Collected data entries
+++++

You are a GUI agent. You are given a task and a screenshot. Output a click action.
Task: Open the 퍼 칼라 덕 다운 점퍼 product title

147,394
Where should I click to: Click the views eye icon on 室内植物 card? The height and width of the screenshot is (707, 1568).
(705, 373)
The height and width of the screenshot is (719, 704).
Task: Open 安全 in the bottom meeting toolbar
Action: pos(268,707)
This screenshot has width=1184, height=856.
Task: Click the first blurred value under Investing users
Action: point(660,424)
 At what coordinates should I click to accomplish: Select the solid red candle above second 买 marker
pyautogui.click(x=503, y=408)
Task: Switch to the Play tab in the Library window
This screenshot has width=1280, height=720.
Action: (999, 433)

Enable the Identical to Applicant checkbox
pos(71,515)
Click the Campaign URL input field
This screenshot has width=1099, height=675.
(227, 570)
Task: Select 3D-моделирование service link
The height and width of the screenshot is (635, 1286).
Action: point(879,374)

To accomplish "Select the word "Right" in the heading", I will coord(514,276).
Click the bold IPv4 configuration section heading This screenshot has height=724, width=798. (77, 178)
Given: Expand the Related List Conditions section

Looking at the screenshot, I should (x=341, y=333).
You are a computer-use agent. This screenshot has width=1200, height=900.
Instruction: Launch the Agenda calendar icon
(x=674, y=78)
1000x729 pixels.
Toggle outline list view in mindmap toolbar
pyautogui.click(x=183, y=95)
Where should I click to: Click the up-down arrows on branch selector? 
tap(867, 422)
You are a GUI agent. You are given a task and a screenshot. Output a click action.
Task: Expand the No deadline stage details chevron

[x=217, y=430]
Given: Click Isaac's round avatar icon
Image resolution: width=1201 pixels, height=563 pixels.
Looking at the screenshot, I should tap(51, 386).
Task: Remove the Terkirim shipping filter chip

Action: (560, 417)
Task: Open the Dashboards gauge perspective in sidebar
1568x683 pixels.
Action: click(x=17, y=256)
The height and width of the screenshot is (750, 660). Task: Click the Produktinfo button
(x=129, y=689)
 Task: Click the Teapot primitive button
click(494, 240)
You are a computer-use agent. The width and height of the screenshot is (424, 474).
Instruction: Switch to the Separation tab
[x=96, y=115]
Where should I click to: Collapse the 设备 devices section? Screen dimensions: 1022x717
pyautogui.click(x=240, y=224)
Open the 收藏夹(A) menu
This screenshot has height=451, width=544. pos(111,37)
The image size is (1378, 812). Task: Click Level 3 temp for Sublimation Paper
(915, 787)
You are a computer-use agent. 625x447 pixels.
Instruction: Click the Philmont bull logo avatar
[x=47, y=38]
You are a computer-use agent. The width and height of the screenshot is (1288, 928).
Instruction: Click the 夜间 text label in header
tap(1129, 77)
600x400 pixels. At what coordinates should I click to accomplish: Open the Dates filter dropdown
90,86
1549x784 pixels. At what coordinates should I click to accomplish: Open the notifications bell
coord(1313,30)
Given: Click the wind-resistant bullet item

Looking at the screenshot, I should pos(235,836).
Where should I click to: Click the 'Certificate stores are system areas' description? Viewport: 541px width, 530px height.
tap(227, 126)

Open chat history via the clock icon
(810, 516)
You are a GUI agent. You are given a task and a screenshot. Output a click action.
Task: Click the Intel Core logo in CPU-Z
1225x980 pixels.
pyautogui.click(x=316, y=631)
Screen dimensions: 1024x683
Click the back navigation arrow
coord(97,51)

+++++

* EXERCISE PROMPT: Each entry above is to be quoted exactly.

* ANSWER SPACE:
You are a GUI agent. You are given a task and a screenshot. Output a click action.
Task: Open the 퍼 칼라 덕 다운 점퍼 product title

147,394
Where should I click to: Click the views eye icon on 室内植物 card? The height and width of the screenshot is (707, 1568).
(705, 373)
The height and width of the screenshot is (719, 704).
Task: Open 安全 in the bottom meeting toolbar
Action: pos(268,707)
This screenshot has width=1184, height=856.
Task: Click the first blurred value under Investing users
Action: point(660,424)
 At what coordinates should I click to accomplish: Select the solid red candle above second 买 marker
pyautogui.click(x=503, y=408)
Task: Switch to the Play tab in the Library window
This screenshot has width=1280, height=720.
Action: (999, 433)

Enable the Identical to Applicant checkbox
pos(71,515)
Click the Campaign URL input field
This screenshot has width=1099, height=675.
(227, 570)
Task: Select 3D-моделирование service link
The height and width of the screenshot is (635, 1286).
Action: point(879,374)

To accomplish "Select the word "Right" in the heading", I will coord(514,276).
Click the bold IPv4 configuration section heading This screenshot has height=724, width=798. (77, 178)
Given: Expand the Related List Conditions section

Looking at the screenshot, I should (x=341, y=333).
You are a computer-use agent. This screenshot has width=1200, height=900.
Instruction: Launch the Agenda calendar icon
(x=674, y=78)
1000x729 pixels.
Toggle outline list view in mindmap toolbar
pyautogui.click(x=183, y=95)
Where should I click to: Click the up-down arrows on branch selector? 
tap(867, 422)
You are a GUI agent. You are given a task and a screenshot. Output a click action.
Task: Expand the No deadline stage details chevron

[x=217, y=430]
Given: Click Isaac's round avatar icon
Image resolution: width=1201 pixels, height=563 pixels.
Looking at the screenshot, I should tap(51, 386).
Task: Remove the Terkirim shipping filter chip

Action: (560, 417)
Task: Open the Dashboards gauge perspective in sidebar
1568x683 pixels.
Action: click(x=17, y=256)
The height and width of the screenshot is (750, 660). Task: Click the Produktinfo button
(x=129, y=689)
 Task: Click the Teapot primitive button
click(494, 240)
You are a computer-use agent. The width and height of the screenshot is (424, 474).
Instruction: Switch to the Separation tab
[x=96, y=115]
Where should I click to: Collapse the 设备 devices section? Screen dimensions: 1022x717
pyautogui.click(x=240, y=224)
Open the 收藏夹(A) menu
This screenshot has height=451, width=544. pos(111,37)
The image size is (1378, 812). Task: Click Level 3 temp for Sublimation Paper
(915, 787)
You are a computer-use agent. 625x447 pixels.
Instruction: Click the Philmont bull logo avatar
[x=47, y=38]
You are a computer-use agent. The width and height of the screenshot is (1288, 928).
Instruction: Click the 夜间 text label in header
tap(1129, 77)
600x400 pixels. At what coordinates should I click to accomplish: Open the Dates filter dropdown
90,86
1549x784 pixels. At what coordinates should I click to accomplish: Open the notifications bell
coord(1313,30)
Given: Click the wind-resistant bullet item

Looking at the screenshot, I should pos(235,836).
Where should I click to: Click the 'Certificate stores are system areas' description? Viewport: 541px width, 530px height.
tap(227, 126)

Open chat history via the clock icon
(810, 516)
You are a GUI agent. You are given a task and a screenshot. Output a click action.
Task: Click the Intel Core logo in CPU-Z
1225x980 pixels.
pyautogui.click(x=316, y=631)
Screen dimensions: 1024x683
Click the back navigation arrow
coord(97,51)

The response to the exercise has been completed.